Socialistas da Espanha decidem futuro de seu líder em reunião tensa

Madri, 1 Out 2016 (AFP) - Os socialistas espanhóis participam neste sábado em Madri de uma reunião tensa para decidir o destino do líder do partido, Pedro Sánchez, e provavelmente o futuro político imediato da Espanha, paralisada por uma crise política que supera nove meses.

"Não é não", gritavam mais de 100 militantes ligados a Sánchez diante da sede nacional do PSOE, para defender a firme oposição do líder partidário a que os socialistas facilitem um governo em minoria da direita.

A reunião estava em um impasse total entre os dois lados que se enfrentam no comitê federal do PSOE, uma espécie de "parlamento" do partido formado por quase 300 pessoas.

Vários participantes afirmaram que não há acordo sobre a ordem do dia, que determinará se Sánchez continua no cargo.

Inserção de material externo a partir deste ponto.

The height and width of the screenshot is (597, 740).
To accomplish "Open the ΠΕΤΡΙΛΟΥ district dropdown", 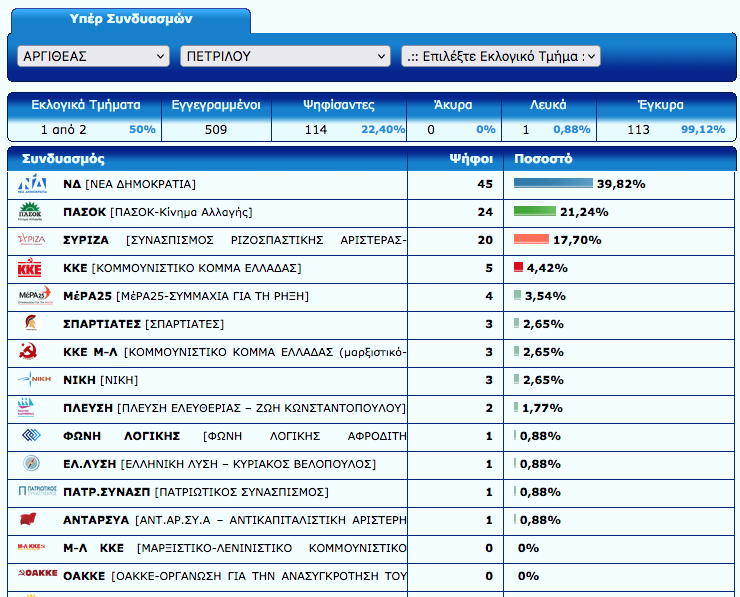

Sánchez está em posição de fragilidade desde quarta-feira, quando renunciou em bloco quase metade da cúpula do partido. Ele deseja convocar primárias para 23 de outubro, com a esperança de que os militantes o confirmem no cargo.

Seus críticos, recebidos neste sábado pelos simpatizantes de Sánchez aos gritos de "traidores", "golpistas" e "fascistas", não reconhecem sua autoridade e desejam que o partido tenha uma liderança interina.

Se esta opção prosperar, sem a convocação de primárias, Sánchez, 44 anos, disse que renunciaria.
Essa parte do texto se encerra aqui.